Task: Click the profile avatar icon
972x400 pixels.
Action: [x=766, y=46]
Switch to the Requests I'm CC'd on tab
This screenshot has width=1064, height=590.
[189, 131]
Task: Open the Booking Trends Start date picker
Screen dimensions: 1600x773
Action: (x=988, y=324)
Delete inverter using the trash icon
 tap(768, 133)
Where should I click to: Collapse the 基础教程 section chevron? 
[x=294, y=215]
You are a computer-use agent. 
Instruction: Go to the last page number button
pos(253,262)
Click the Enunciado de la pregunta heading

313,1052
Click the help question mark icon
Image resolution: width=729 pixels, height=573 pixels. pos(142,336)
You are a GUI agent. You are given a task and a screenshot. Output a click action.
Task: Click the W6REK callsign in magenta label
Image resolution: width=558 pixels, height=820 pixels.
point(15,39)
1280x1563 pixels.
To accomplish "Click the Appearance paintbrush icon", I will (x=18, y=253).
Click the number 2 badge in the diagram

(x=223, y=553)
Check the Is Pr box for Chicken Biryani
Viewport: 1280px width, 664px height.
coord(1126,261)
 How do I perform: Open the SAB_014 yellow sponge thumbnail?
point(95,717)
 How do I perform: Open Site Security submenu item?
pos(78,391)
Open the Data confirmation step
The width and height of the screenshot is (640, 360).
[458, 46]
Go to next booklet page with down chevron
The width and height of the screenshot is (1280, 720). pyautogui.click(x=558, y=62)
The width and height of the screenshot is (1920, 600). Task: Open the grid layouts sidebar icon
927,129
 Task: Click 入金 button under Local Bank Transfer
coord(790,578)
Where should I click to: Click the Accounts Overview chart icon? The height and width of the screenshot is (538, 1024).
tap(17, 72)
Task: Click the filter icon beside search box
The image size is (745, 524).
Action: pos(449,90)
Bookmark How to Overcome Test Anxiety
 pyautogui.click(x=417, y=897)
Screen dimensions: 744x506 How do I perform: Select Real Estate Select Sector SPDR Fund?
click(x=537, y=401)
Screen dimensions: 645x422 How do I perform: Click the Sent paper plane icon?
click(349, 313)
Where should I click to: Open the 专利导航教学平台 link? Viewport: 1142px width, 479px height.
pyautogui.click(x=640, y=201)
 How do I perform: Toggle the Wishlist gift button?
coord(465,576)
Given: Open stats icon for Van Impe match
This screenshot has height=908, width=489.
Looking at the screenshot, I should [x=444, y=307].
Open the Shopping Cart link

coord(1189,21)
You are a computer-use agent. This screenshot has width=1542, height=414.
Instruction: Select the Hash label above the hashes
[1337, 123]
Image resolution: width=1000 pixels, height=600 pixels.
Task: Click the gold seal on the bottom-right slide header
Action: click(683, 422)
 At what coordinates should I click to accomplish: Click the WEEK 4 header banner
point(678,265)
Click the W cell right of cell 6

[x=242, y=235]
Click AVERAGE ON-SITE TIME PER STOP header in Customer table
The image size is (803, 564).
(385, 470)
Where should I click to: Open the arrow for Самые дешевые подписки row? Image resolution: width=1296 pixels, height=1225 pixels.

○ ○ ○ ○ ○ ○ ○

Beginning from the line that contains "This screenshot has height=908, width=489.", give each line again exactly, through the final line of the records.

§ **SOLVED PROBLEM**:
This screenshot has height=908, width=489.
Looking at the screenshot, I should [x=444, y=307].
Open the Shopping Cart link

coord(1189,21)
You are a computer-use agent. This screenshot has width=1542, height=414.
Instruction: Select the Hash label above the hashes
[1337, 123]
Image resolution: width=1000 pixels, height=600 pixels.
Task: Click the gold seal on the bottom-right slide header
Action: click(683, 422)
 At what coordinates should I click to accomplish: Click the WEEK 4 header banner
point(678,265)
Click the W cell right of cell 6

[x=242, y=235]
Click AVERAGE ON-SITE TIME PER STOP header in Customer table
The image size is (803, 564).
(385, 470)
Where should I click to: Open the arrow for Самые дешевые подписки row? Image resolution: width=1296 pixels, height=1225 pixels.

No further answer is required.